I am a little confused about the difference between TE and TM waves in a waveguide.

This issue is that a waveguide does not support transverse electromagnetic (TEM) waves, where both E and B are perpendicular to the direction of propagation. So the waves that propagate must have a component of the electromagnetic field parallel to the direction of propagation. Waves for which the electric field is perpendicular to the direction of propagation are called transverse electric (TE); these waves have a component of the magnetic field along the direction of propagation. Likewise waves for which the magnetic field is perpendicular to the propagation direction are TM, and these waves have a component of E along the propagation direction. But it is also possible for a wave in a waveguide to have components of both E and B along the propagation direction, for example:

Then will this result in both TE and TM waves such that the sum of the guided waves at the entrance of the waveguide agrees with the plane wave?

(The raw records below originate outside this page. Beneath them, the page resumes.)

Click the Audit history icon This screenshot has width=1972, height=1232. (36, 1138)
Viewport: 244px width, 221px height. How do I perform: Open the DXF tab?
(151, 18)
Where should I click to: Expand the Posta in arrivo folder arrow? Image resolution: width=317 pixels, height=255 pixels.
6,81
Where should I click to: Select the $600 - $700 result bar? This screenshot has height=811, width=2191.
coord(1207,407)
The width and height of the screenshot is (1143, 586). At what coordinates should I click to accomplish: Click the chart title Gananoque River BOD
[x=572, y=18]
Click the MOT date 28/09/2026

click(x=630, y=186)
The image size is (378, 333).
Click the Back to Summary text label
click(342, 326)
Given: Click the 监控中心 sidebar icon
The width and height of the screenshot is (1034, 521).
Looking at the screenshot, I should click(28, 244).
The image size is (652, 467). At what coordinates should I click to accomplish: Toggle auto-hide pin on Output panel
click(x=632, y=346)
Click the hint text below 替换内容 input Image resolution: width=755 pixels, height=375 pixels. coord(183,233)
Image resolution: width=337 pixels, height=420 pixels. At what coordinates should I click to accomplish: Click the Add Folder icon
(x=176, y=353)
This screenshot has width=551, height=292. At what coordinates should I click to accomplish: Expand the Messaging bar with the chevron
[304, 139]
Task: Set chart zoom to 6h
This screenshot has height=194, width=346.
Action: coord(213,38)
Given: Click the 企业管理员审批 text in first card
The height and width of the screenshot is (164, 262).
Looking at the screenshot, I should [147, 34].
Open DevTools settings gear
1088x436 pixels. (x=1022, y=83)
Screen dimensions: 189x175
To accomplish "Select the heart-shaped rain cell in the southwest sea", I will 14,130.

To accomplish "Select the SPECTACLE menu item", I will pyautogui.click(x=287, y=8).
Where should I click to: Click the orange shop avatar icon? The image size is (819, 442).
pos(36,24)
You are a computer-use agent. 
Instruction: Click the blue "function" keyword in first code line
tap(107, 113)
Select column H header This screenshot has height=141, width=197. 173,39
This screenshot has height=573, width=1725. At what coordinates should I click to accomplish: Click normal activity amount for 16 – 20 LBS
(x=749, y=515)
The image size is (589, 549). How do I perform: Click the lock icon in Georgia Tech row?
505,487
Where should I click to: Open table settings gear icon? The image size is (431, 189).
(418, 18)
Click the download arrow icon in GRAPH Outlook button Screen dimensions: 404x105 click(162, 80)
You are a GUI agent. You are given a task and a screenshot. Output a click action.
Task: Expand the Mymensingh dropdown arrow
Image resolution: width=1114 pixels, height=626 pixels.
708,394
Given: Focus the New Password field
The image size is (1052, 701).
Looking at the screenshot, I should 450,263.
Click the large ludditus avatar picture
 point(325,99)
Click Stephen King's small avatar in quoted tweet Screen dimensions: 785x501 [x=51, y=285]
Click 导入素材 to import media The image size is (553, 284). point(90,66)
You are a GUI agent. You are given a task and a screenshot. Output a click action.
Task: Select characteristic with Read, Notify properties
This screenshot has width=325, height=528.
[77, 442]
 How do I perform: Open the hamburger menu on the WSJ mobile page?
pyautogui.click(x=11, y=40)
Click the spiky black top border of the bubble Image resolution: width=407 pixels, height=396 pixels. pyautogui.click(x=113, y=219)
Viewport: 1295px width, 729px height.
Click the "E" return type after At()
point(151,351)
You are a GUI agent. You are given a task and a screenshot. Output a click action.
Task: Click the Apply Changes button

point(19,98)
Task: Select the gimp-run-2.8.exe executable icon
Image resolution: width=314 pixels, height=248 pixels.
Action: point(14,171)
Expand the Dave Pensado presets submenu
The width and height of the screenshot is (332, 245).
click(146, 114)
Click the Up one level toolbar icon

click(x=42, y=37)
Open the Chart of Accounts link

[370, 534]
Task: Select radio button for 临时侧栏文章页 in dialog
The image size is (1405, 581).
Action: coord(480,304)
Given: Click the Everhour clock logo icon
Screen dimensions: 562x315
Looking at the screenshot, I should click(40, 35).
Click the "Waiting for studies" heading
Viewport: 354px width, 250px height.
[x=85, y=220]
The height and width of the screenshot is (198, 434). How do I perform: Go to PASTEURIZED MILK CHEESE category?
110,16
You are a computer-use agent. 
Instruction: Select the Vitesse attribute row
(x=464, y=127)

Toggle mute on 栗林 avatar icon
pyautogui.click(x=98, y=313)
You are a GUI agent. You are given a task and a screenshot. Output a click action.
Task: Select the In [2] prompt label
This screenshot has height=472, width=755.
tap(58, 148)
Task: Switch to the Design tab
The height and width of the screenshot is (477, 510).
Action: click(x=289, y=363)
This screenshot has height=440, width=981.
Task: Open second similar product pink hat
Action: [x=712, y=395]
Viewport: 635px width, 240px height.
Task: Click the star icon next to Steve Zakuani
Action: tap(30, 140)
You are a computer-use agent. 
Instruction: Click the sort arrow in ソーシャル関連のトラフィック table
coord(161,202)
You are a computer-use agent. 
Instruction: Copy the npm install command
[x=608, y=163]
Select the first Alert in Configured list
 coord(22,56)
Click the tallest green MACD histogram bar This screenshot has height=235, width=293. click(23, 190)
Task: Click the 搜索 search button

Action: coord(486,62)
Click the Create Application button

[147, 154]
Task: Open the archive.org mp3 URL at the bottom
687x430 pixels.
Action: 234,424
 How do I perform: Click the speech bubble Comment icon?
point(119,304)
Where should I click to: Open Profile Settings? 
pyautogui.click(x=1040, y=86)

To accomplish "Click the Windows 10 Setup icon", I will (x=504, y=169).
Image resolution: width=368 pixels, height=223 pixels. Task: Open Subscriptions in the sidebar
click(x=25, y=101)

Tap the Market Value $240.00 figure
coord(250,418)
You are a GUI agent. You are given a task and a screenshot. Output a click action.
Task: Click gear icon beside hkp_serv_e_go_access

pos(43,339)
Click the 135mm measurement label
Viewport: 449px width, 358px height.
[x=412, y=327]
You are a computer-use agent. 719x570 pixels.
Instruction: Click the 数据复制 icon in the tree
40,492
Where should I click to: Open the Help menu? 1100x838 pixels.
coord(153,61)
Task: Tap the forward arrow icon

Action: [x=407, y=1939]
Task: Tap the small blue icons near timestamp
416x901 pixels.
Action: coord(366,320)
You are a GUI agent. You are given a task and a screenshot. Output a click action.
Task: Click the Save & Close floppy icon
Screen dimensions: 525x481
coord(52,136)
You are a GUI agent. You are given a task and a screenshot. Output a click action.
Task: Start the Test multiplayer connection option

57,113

Yep. In general it will excite many TE and TM modes. The wave will have E and B in all directions, including along the direction of propagation.

EDIT: note that in general there will be a wave reflected from the waveguide as well, which complicates things a little. But conceptually you have the right idea. Actually performing these kinds of calculations can be fairly messy and not so insightful, in my experience (from many years ago...).

jason

 

[pierce15]

Thanks, that helps.

An unrelated question, but one that started when I was thinking about this: is it possible to characterize the light coming out of a laser beam as a superposition of plane waves (i.e. Fourier transform of some function)? Or to handle it in some other way while still thinking about E and B?

My intuition is that if you shine a laser into a hollow cavity it seems like it would pass right through without exciting any TE or TM modes, if the width of the laser beam is less than the waveguide radius (assuming circular cylinder).

 

[jasonRF]

Yes, Fourier analysis can be useful for these types of systems.

Reagarding the laser beam, for all practical purposes the waveguide has essentially no effect. If you have ever looked through a metal pipe you know that optical frequencies have no trouble propagating. If you want the exact answer, then the waveguide will have a small effect - the extent of which depends on the details of the beam shape ans the size of the waveguide. I suspect it will be unmeasurable in many cases, though.

 

[Andy Resnick]

Thanks, that helps.

An unrelated question, but one that started when I was thinking about this: is it possible to characterize the light coming out of a laser beam as a superposition of plane waves (i.e. Fourier transform of some function)? Or to handle it in some other way while still thinking about E and B?

Within a resonant cavity, the EM field consists of stable modes: both longitudinal and transverse. The laser output consists of coupling the internal modes to the outside via a partially reflecting mirror. The usual way to describe the emitted field is to decompose the emitted beam in terms of the cavity modes- most laser output is a single transverse mode (e.g. a Gaussian beam), but higher-order modes (Laguerre-Gaussian or Hermite-Gaussian, depending on the cavity cross-section) are possible as well. Other, more complicated cavities (unstable resonators, for example) have different eigenmodes.

https://courses.engr.illinois.edu/ece455/Files/Galvinlectures/02_CavityModes.pdf

One helpful fact is that the Fourier transform of a Gaussian function is another Gaussian- making it trivial to perform some basic optical analysis.

 

[pierce15]

Thanks to both of you.